• **Exercise objective**
Can you return, word for word, everything in the material below from the line containing "coordinates (166, 14)." down to the line containing "The height and width of the screenshot is (1080, 1920).", with both of those lines included?

[Records for locating displayed items]
-=-=-=-=-

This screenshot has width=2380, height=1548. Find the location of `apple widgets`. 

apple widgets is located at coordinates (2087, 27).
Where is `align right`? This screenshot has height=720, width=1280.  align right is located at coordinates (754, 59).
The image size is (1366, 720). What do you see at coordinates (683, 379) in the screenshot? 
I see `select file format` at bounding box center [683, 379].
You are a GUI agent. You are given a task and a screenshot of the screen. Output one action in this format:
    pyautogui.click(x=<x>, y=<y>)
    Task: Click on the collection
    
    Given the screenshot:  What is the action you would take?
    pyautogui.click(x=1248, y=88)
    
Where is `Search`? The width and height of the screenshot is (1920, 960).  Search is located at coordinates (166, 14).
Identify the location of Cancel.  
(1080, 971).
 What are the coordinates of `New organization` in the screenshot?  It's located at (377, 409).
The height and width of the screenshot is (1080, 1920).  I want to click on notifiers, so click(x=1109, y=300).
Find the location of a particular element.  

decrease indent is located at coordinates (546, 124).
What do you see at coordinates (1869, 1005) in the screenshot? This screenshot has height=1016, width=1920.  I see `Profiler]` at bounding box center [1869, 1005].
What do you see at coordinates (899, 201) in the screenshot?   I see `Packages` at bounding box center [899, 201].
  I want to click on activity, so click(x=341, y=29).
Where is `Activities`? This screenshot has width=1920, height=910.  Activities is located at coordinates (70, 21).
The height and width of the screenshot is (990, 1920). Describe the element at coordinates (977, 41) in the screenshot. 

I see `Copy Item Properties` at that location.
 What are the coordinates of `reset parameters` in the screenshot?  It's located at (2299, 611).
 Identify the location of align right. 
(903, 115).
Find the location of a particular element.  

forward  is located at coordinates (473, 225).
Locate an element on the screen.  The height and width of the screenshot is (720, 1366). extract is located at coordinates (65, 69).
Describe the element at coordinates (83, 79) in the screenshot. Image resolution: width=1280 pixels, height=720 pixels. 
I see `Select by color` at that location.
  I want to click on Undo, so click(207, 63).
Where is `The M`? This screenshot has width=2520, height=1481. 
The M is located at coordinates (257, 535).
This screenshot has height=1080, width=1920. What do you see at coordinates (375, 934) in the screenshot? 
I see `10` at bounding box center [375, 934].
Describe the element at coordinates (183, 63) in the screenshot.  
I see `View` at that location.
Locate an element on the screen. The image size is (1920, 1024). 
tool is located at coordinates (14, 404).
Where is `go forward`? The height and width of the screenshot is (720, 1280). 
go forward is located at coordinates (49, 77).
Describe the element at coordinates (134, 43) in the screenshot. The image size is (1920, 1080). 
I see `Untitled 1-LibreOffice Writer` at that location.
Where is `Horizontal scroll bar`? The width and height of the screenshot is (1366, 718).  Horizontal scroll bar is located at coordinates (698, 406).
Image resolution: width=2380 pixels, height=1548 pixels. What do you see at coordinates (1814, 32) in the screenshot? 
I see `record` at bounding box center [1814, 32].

-=-=-=-=-

• **Expected output**
Where is `Search`? The width and height of the screenshot is (1920, 960).  Search is located at coordinates (166, 14).
Identify the location of Cancel.  
(1080, 971).
 What are the coordinates of `New organization` in the screenshot?  It's located at (377, 409).
The height and width of the screenshot is (1080, 1920).  I want to click on notifiers, so click(x=1109, y=300).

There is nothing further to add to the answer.